__DATA SUPPLIED__
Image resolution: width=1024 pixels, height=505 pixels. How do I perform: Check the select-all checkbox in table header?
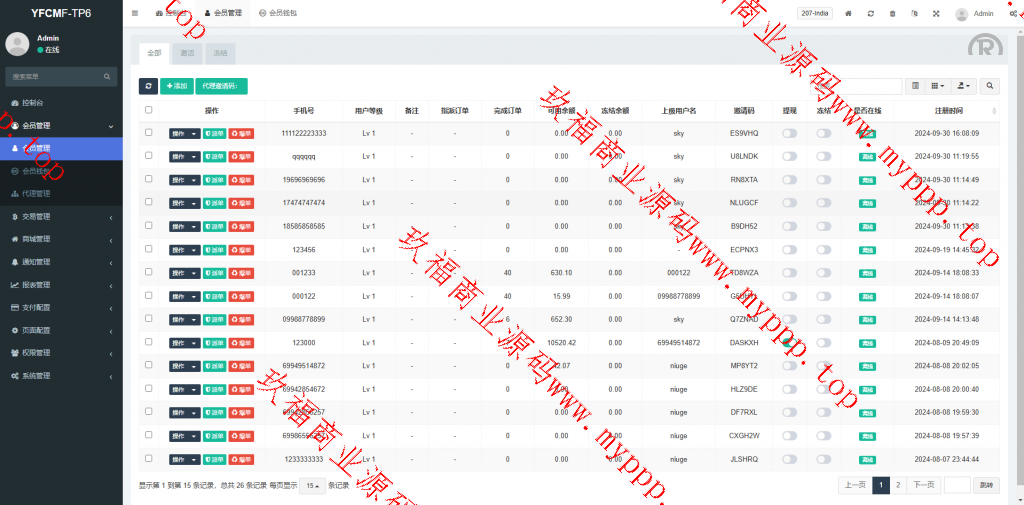(x=149, y=110)
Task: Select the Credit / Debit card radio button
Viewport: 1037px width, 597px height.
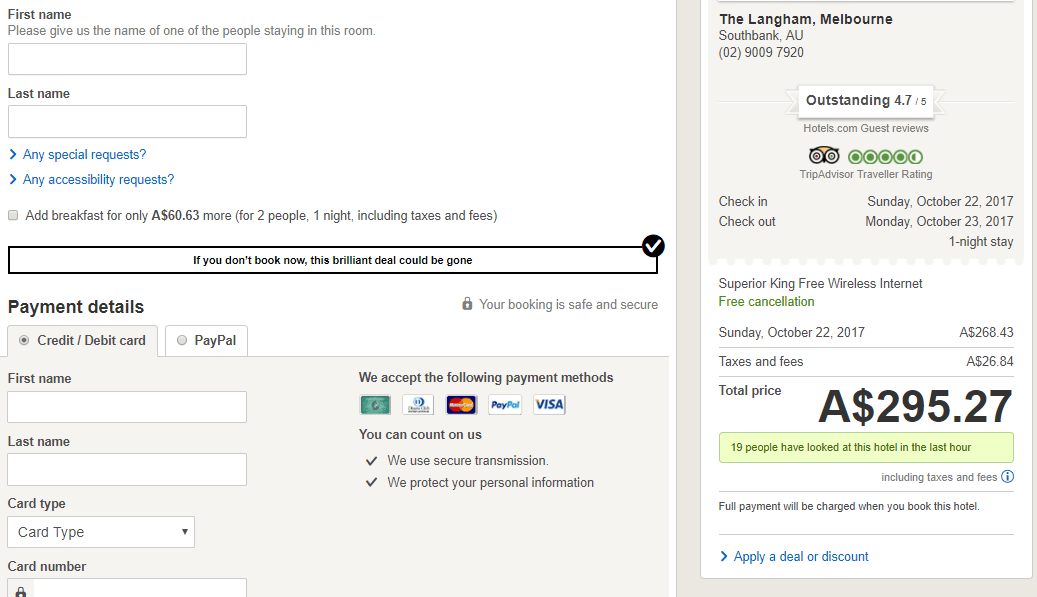Action: [24, 340]
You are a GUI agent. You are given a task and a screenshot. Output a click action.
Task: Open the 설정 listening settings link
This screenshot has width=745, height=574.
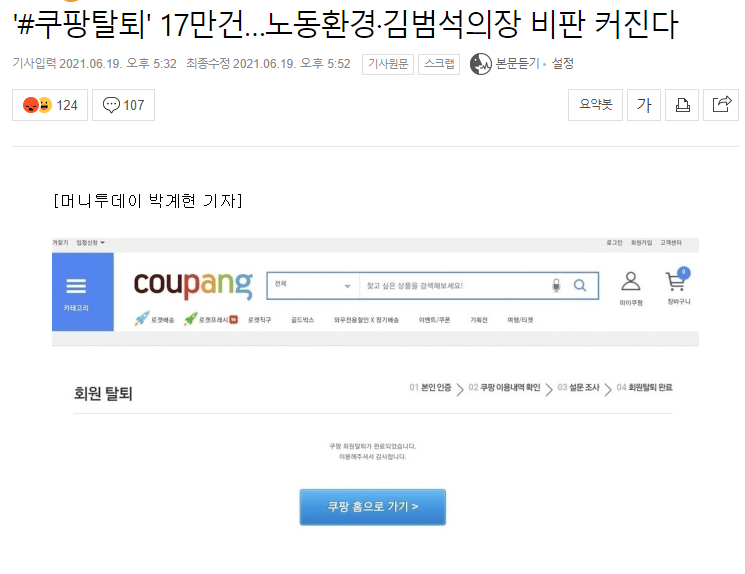563,64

__WHAT TO DO__
Leave the pictures out and return each entry exactly.

__RESULT FOR THIS TASK__
Image resolution: width=1024 pixels, height=505 pixels. How do I perform: Check the select-all checkbox in table header?
(x=149, y=110)
Task: Select the Credit / Debit card radio button
Viewport: 1037px width, 597px height.
Action: [24, 340]
You are a GUI agent. You are given a task and a screenshot. Output a click action.
Task: Open the 설정 listening settings link
This screenshot has width=745, height=574.
563,64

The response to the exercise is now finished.